Los liberales de izquierdas practican la acción política predicando con el ejemplo: tienen coche, pero es pequeño; beben leche de vaca, pero la vaca era feliz

Históricamente en Norteamérica el espectro político de izquierda-derecha se ha basado fundamentalmente en las distintas maneras que hay de calificar el liberalismo. De izquierda a derecha, a una persona se la puede identificar como libertaria de izquierdas, liberal norteamericano, liberal europeo, ultraliberal, libertaria de derechas… Los primeros ven la libertad como una oportunidad para emanciparnos de los problemas heredados de la historia occidental, patriarcal y burguesa. Los segundos están de acuerdo, pero carecen de imaginación y creen que las estructuras ideológicas son inamovibles. Los terceros balbucean sobre las virtudes de la libertad, con una querencia por la idealización que a menudo los lleva a pasar por alto las cuestiones de orden práctico del momento en cuestión; para ellos, palabras como justicia comunicación son poderosos mantras. En cuanto a los neoliberales y los ultraliberales, están dispuestos a reconocer, hasta distintos extremos, que la libertad contribuye inevitablemente al desarrollo de formas sistémicas de dominación, lo que ven como una necesidad. Les tienen cariño a las metáforas tomadas del ámbito de la naturaleza y el darwinismo vulgar es para ellos un referente fundamental. Por último, los libertarios de derechas aseguran haber declarado la guerra a toda estructura social, salvo la de la gran empresa, que ven como un modelo a seguir. Hay para todos los gustos en este muestrario de opciones en relación con la libertad, lo cual deja muy claro el cariz del sistema que nos brinda dicho muestrario.

[…]

los libertarios de derechas aseguran haber declarado la guerra a toda estructura social, salvo la de la gran empresa, que ven como un modelo a seguir

Al estudiar la génesis del parlamentarismo francés desde 1795 a 1820, el historiador Pierre Serna presenta el “extremo centro” como una historia de las retractaciones.
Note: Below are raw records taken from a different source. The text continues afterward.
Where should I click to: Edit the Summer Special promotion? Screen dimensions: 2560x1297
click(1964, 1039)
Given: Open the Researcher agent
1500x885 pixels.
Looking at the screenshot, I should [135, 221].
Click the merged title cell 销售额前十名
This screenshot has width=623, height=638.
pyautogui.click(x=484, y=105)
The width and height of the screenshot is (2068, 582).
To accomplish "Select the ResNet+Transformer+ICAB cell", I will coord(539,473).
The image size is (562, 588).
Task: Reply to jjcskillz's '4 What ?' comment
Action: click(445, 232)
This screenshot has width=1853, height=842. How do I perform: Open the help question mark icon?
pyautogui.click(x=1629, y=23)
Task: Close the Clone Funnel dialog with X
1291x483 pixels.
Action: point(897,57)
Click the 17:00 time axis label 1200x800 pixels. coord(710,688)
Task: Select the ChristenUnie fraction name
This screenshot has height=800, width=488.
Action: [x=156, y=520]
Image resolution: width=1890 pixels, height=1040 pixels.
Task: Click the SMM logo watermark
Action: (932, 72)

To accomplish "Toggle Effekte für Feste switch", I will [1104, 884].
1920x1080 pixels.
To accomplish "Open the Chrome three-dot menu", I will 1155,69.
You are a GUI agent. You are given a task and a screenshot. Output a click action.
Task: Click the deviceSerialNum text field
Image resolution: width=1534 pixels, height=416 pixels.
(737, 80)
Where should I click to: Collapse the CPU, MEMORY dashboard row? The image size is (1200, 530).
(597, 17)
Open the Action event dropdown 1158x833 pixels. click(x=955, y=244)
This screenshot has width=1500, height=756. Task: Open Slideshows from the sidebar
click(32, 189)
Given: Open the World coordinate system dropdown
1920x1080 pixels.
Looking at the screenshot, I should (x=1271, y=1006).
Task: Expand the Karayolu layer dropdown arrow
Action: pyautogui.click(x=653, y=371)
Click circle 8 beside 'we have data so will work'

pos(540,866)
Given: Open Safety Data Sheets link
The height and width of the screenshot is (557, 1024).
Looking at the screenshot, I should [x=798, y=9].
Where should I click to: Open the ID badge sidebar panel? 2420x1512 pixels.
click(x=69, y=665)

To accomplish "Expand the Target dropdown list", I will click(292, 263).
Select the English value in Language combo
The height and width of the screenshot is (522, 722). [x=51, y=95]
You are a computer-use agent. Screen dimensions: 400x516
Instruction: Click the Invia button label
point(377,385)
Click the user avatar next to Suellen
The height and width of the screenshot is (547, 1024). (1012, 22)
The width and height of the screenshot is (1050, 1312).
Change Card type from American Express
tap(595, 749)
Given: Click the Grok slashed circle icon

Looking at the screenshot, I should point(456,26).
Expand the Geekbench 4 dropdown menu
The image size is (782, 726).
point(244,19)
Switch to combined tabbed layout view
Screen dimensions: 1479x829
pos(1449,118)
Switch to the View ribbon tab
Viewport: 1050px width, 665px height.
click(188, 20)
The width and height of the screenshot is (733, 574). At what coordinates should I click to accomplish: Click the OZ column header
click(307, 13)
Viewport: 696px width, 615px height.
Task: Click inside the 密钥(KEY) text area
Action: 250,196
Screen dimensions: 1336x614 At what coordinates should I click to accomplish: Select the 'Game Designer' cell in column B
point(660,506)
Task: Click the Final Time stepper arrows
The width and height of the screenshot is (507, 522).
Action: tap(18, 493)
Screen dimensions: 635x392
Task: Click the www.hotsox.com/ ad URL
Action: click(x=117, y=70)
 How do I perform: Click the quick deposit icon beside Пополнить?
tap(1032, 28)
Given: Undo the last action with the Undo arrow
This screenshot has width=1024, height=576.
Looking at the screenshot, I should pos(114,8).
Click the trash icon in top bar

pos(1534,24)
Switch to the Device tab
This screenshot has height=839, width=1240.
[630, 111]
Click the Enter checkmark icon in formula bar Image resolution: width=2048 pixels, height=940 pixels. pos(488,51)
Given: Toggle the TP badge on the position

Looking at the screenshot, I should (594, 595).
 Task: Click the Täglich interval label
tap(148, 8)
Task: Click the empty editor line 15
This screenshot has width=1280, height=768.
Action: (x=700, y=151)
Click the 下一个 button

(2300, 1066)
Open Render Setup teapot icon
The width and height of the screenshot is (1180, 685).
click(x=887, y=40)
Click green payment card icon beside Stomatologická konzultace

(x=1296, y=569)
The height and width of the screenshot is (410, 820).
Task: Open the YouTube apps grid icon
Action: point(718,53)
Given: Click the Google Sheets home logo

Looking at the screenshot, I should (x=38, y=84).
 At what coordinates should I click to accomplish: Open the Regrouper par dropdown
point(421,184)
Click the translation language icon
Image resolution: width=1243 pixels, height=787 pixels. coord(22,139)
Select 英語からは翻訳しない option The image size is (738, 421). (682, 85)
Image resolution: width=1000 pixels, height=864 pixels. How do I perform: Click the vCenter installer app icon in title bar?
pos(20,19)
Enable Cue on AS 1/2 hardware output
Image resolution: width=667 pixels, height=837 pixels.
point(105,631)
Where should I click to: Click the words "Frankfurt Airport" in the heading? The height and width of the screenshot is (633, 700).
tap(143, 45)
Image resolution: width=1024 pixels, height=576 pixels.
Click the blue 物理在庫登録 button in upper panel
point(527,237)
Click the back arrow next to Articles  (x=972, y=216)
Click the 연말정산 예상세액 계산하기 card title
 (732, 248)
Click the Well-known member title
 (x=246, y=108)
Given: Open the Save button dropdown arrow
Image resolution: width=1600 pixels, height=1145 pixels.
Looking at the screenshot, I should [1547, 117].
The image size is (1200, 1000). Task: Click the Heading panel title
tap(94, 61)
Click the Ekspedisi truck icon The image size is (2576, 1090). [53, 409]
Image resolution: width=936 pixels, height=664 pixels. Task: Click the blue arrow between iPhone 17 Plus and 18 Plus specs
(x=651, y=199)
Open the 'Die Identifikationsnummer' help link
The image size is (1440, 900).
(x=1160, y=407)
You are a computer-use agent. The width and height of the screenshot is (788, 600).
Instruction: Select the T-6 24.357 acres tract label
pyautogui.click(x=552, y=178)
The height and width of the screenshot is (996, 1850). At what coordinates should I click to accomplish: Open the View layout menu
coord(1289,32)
Su “república de chaqueteros” la componen políticos serenos, ecuánimes y fiables, gestores de los asuntos públicos que sin embargo conservan su posición retractándose una y otra vez de sus propias palabras, llevando a cabo sin cesar “el inescrupuloso viraje posibilitado por las vicisitudes”. Gradualmente se da un cambio de tornas, pasando de una época en la que ser fiel a las propias convicciones puede causarte la muerte a otra etapa de corrupción en la que “tan pronto como se emite, la palabra de uno, frágil, efímera, cambiante, se ve dañada, erosionada, limitada, gastada, ahuecada por el paso del tiempo y por las condiciones de la existencia misma a medida que se desarrolla, imparable, más allá de la idealidad que tiene en el tiempo suspendido de la promesa”.1 Pero aplicar estos mismos términos al pensar en el actual extremo centro sería retratarlo de forma demasiado favorecedora. A partir la Tercera República, a menudo dominada por partidos de liberales (entonces conocidos como radicales) que dominaban hasta niveles exasperantes el arte de decir Diego donde habían dicho digo, y tras una era de políticos y comunicadores semantistas que cultivaban la ambigüedad desde el mismo origen del pensamiento, los tecnócratas de la política han aprendido a ahorrarse el momento en que uno se muestra convencido. No puedes contradecirte si nunca has dicho nada. Un compendio lexicológico hallado en la École Nationale d’Administration (ENA) enseña a los alumnos a hablar en lo que en Francia llaman langue de bois (‘lengua de madera’, lenguaje acartonado), el idioma de los tópicos estereotípicos. A medida que la globalización financiera los desprovee de cualquier poder real, se pasan los años de universidad practicando la retórica de un ethos sin sentido ni propósito.

------------------------------------------------------------------

1. Serna, Pierre (2005): La République des girouettes: 1789-1815 et au-delà, París, Champ Vallon, traducción propia.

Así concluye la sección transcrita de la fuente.